Chocolate Road is above all about people. The people who farm the cacao, the people who bring science and technology to improve production, the people who collect and distribute it, the people who create chocolate from it, the people who sell it, and the people who taste it. It is all about the human connection within the chocolate production chain. Chocolate has the power of bringing people from different cultures and backgrounds together. With Chocolate Road I want to show that there is more to chocolate than just great flavor, and that it’s possible to make the world a better place one cacao pod at the time."

- Tanya Chuturkova



Co-Production with Communication Energy New York & Omnimosouq

The original concept of the film came from Producer Takayuki Yasuda, native from Fukuoka, Japan. Working remotely with our team, we polished the concept and put the production in motion.

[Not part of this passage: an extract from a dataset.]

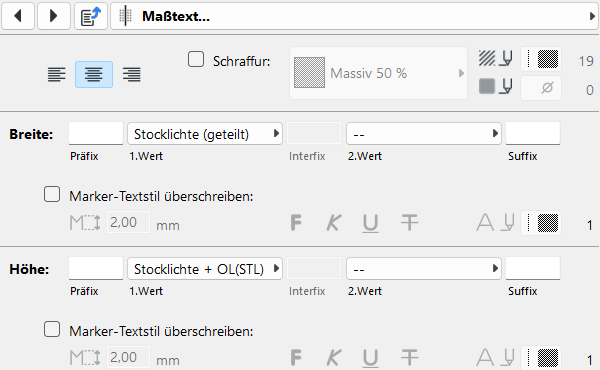Open the Maßtext... page selector menu

354,16

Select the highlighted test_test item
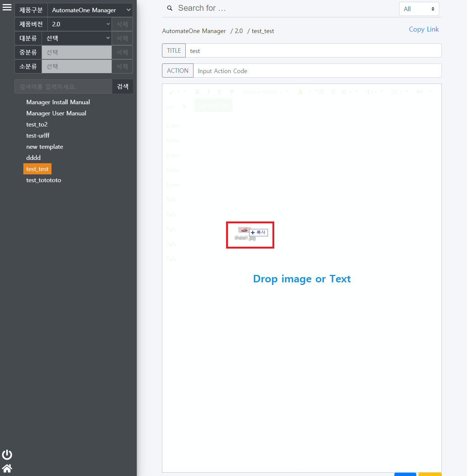point(37,169)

Takayuki Yasuda runs a creative agency with offices in New York City - Communication Energy New York, and Japan - Omnimosouq. Takayuki has been supporting and helping build innovative companies with technology and creativity through numerous branding projects. His past work has been focused on the food industry with interest in promoting sustainability. Through his work, that requires pursuing the inner nature of things, he was inspired to create the documentary film “Chocolate Road”. With this feature he wants to “make people’s hearts grow.” Takayuki believes that joy is an essential element of life, and he gradually became devoted to brightening the world and to bringing people love and joy. His great hope is that his debut film “Chocolate Road” would help people make a decision that will bring them or others happiness and make the world full of smiles after watching.


Digital Art Video's Creative & Technical Team

Digital Art Video's creative team expanded on the story and put together a plan of action, crew and equipment. Pre-production, principal photography and post-production was completed in-house.

Chocolate Road was made possible thanks to our talented field crew - Camera Operators Rene Valdivia, Bradley J. Wegner and Sylvie Yap; Production Assistants aka "many-hats-heroes" John Collins and Richard Graziano; Location Sound Mixers Max Lorenz and Tristan Soreau; all the Translators, local Fixers and Drivers, etc.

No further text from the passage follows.